Find the word "magnifier" in the data. Return every line where it appears.

══════════════════════════════

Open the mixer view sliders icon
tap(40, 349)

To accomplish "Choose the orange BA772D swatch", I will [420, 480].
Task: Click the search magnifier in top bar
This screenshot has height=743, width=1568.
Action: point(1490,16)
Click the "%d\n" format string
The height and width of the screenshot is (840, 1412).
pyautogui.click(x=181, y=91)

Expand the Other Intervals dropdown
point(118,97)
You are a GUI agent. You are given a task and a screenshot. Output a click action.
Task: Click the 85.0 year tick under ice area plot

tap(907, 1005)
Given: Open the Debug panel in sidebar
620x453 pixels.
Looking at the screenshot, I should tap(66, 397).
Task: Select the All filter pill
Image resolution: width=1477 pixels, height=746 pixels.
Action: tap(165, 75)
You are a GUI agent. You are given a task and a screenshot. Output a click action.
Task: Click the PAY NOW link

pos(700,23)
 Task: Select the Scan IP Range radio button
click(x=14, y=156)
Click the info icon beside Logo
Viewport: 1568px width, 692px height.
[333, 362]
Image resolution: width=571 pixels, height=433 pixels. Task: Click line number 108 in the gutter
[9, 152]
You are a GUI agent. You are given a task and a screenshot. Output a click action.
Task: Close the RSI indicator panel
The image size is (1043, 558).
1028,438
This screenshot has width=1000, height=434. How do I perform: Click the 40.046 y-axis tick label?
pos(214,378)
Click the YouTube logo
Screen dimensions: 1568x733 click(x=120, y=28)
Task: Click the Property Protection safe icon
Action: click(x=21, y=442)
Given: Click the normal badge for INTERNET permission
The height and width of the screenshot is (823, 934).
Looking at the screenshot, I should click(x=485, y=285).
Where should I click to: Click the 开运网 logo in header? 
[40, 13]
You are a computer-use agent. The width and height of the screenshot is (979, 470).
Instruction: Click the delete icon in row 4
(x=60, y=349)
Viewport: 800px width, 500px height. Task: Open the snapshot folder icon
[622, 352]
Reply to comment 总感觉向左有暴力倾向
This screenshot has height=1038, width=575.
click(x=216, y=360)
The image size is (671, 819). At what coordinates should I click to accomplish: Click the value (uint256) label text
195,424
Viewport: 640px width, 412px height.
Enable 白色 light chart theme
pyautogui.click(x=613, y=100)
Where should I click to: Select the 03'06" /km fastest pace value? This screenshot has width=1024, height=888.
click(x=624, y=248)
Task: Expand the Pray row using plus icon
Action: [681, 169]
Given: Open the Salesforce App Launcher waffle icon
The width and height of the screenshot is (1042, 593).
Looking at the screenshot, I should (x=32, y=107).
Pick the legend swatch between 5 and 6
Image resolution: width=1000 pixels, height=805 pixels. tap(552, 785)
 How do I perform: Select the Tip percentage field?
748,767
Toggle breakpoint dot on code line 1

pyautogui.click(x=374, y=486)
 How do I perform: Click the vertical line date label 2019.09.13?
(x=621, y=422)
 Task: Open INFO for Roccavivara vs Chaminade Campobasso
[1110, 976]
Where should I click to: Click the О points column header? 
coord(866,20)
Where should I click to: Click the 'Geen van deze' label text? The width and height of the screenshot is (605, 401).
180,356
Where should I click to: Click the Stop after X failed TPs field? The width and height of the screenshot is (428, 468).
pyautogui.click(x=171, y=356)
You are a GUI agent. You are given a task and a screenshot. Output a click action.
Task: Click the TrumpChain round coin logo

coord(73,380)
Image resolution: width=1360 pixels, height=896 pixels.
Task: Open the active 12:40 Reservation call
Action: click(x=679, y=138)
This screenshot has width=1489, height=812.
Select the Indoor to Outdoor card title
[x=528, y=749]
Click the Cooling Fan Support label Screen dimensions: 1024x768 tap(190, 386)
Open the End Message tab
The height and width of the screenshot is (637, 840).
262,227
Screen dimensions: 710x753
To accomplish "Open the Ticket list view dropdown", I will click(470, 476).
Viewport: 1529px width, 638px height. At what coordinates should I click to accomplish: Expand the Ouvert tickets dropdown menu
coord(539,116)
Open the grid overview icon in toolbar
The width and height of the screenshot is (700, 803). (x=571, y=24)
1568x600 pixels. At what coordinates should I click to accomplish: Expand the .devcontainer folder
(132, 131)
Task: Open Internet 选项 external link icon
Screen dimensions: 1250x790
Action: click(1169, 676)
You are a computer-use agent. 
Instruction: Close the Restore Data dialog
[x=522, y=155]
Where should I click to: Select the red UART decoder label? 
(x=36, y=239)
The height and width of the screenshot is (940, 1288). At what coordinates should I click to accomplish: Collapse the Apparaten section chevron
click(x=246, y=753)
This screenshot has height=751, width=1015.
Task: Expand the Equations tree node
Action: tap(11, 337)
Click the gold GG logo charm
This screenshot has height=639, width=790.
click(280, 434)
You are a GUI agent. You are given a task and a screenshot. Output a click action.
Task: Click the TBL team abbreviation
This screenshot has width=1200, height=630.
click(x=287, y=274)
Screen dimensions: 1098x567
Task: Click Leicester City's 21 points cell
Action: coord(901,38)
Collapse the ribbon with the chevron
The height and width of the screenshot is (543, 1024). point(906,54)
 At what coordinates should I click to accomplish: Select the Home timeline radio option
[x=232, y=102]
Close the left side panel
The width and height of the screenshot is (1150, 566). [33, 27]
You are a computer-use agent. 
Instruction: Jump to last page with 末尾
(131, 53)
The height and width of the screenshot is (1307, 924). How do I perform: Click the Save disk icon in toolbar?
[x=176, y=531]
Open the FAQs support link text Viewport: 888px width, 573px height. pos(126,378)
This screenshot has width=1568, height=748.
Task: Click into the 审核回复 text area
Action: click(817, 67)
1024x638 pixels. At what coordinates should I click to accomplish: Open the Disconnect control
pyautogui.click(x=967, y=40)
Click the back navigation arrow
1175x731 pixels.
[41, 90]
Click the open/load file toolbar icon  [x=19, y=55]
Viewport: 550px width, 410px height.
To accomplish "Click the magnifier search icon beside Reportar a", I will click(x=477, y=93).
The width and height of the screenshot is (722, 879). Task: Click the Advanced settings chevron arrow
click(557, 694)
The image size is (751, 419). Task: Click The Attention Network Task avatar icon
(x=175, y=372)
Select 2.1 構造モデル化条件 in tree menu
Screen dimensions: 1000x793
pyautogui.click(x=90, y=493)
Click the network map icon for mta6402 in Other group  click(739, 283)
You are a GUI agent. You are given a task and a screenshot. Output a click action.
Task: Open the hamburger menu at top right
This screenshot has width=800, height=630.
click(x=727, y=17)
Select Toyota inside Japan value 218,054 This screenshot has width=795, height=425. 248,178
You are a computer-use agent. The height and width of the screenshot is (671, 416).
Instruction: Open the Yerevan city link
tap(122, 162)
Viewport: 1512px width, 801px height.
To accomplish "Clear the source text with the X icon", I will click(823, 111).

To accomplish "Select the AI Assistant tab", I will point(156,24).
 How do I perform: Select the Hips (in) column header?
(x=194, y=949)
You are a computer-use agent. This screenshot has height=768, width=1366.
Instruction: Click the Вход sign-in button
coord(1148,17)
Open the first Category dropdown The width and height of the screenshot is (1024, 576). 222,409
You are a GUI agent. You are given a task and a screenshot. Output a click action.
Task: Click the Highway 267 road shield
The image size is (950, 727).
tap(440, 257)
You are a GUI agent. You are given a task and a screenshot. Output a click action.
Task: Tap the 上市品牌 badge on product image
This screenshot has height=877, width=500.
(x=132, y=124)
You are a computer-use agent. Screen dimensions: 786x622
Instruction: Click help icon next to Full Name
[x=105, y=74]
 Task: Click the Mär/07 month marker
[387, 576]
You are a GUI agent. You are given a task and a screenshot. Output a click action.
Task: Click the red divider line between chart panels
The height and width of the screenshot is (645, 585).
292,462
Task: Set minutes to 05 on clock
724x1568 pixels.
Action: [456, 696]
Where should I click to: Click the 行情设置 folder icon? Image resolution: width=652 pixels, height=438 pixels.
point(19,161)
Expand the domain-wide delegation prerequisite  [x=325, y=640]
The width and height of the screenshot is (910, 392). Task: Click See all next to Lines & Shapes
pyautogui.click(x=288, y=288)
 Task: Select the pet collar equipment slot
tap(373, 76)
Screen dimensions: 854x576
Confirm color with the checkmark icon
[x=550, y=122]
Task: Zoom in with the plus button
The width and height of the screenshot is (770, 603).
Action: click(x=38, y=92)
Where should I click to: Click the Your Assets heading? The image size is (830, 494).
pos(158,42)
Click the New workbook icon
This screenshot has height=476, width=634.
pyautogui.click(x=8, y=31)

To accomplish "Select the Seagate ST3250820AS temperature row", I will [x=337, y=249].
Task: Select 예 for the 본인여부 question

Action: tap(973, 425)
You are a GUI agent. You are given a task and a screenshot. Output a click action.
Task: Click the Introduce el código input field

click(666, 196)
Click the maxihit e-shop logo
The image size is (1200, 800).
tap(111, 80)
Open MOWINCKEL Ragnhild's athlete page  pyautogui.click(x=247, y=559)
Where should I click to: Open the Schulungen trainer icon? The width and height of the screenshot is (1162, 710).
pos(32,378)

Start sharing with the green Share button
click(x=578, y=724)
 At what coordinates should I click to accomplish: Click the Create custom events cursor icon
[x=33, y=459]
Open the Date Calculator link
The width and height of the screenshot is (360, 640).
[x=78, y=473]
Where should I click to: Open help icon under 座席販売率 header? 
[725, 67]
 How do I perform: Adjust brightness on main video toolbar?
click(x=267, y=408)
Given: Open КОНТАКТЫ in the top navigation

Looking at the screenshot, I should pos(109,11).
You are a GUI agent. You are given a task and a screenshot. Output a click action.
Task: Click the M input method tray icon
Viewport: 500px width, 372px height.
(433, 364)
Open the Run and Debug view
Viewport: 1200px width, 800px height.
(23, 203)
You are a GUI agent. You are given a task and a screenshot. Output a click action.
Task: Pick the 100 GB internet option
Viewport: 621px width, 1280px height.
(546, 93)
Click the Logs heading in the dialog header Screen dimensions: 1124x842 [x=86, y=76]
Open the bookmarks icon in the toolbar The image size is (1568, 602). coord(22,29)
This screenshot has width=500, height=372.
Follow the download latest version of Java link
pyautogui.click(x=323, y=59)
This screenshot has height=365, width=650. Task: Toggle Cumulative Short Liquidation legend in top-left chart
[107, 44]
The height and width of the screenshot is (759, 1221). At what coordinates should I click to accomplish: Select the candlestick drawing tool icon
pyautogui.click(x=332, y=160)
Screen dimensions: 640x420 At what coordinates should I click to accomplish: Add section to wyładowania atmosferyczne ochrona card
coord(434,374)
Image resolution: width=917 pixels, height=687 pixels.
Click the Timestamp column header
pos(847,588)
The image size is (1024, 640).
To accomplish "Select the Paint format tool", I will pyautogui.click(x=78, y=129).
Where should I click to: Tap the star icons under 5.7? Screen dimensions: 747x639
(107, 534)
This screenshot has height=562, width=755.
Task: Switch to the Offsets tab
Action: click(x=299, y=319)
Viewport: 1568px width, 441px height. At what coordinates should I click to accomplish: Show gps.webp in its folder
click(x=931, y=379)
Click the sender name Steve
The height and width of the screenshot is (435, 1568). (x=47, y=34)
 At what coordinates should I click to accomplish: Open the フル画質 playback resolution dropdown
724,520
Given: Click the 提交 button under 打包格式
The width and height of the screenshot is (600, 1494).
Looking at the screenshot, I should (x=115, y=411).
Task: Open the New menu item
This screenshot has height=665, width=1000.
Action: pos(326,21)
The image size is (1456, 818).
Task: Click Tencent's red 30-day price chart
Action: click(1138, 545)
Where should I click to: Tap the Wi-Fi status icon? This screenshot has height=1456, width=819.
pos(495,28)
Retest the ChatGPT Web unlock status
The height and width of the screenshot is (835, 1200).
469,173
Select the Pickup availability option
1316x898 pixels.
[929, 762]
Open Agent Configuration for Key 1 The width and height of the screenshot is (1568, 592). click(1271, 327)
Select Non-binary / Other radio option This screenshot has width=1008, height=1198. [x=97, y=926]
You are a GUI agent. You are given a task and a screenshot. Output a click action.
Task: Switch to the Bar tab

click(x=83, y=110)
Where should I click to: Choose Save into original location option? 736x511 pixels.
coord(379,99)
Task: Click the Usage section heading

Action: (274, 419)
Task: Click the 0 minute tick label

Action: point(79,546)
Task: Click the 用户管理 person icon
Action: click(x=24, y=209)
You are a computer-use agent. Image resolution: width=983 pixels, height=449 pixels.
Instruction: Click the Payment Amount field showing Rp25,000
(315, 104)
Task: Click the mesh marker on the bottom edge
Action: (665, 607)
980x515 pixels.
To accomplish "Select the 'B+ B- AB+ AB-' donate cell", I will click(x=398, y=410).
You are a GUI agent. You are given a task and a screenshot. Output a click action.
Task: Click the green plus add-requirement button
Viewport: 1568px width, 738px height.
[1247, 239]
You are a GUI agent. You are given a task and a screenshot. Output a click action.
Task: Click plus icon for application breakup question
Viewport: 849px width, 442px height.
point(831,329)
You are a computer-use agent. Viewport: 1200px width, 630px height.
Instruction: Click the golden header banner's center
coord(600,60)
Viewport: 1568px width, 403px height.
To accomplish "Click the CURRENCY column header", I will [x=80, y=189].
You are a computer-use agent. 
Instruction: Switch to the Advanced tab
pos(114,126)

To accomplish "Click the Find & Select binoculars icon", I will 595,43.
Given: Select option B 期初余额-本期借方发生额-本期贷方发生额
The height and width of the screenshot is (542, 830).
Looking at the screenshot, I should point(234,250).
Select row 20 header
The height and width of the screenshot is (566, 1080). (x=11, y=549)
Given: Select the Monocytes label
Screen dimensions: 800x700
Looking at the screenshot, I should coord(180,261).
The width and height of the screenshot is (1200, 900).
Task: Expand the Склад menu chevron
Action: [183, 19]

══════════════════════════════

### RESPONSE FOR THIS EXERCISE:
Task: Click the search magnifier in top bar
To accomplish "Click the magnifier search icon beside Reportar a", I will click(x=477, y=93).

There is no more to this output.